La plaza de toros de La Merced volvió a escuchar una de esas melodías que forman parte de su memoria. Tras el arrastre del tercer toro, miles de aficionados entonaron al unísono ‘Quiero cruzar la Bahía’, la célebre obra de los Cantores de Híspalis dedicada a la Virgen del Rocío.
La recuperación de esta histórica tradición surgió por iniciativa de David de Miranda, que quiso devolver a los tendidos un rito profundamente ligado a la identidad taurina y cultural de Huelva.

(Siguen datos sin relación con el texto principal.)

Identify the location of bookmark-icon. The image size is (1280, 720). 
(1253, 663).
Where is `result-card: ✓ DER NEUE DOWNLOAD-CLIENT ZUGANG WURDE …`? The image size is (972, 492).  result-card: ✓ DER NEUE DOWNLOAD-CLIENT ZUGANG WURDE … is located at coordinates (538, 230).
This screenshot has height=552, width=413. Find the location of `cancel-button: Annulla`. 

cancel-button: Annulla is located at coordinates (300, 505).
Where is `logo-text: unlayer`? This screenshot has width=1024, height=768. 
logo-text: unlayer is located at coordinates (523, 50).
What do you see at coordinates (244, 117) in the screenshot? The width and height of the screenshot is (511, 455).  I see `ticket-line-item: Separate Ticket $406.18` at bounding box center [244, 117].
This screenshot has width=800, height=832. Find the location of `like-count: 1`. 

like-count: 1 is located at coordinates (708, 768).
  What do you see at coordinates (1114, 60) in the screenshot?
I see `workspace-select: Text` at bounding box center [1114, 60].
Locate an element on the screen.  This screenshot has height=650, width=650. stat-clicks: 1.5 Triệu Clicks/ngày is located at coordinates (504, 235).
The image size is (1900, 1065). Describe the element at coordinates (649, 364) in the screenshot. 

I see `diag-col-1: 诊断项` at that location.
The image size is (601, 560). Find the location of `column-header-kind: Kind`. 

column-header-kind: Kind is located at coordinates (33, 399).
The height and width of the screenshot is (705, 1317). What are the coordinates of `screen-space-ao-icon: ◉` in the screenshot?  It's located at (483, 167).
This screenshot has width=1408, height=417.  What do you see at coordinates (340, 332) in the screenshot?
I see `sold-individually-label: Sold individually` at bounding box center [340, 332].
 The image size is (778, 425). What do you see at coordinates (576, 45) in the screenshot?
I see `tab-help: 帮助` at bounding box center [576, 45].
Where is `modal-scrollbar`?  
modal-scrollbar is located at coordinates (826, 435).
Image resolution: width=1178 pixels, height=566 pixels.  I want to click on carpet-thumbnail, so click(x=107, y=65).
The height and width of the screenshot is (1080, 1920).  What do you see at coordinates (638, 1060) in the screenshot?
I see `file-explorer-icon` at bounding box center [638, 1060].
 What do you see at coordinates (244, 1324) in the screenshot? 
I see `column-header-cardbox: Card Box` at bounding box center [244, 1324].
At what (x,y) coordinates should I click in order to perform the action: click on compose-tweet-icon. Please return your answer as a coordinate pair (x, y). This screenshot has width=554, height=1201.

Durante años, aquella estampa había permanecido únicamente en el recuerdo de los aficionados más veteranos. Su regreso permitió unir de nuevo al ruedo y a la grada a través de una canción que trasciende lo musical y forma parte del patrimonio sentimental de La Merced.
«Yo solo he puesto el impulso inicial, pero el verdadero mérito es de la gente. El entusiasmo con el que Huelva ha vuelto a cantar demuestra las ganas que había de recuperar nuestras raíces», señaló David de Miranda.
La iniciativa contó desde el primer momento con el respaldo de la Banda de Música Nuestra Madre de la Consolación, formación titular del coso onubense. Su director, Enrique Acebes, acogió la propuesta con entusiasmo y adaptó la interpretación para que la afición pudiera sumarse al canto.
El resultado fue uno de los momentos más singulares de la feria: miles de voces recuperando una tradición que conecta a las nuevas generaciones con la historia y las costumbres de la plaza.
Con este gesto, David de Miranda reafirma su vínculo con La Merced, no solo como uno de sus toreros de referencia, sino también como impulsor de una memoria taurina que Huelva se resiste a perder.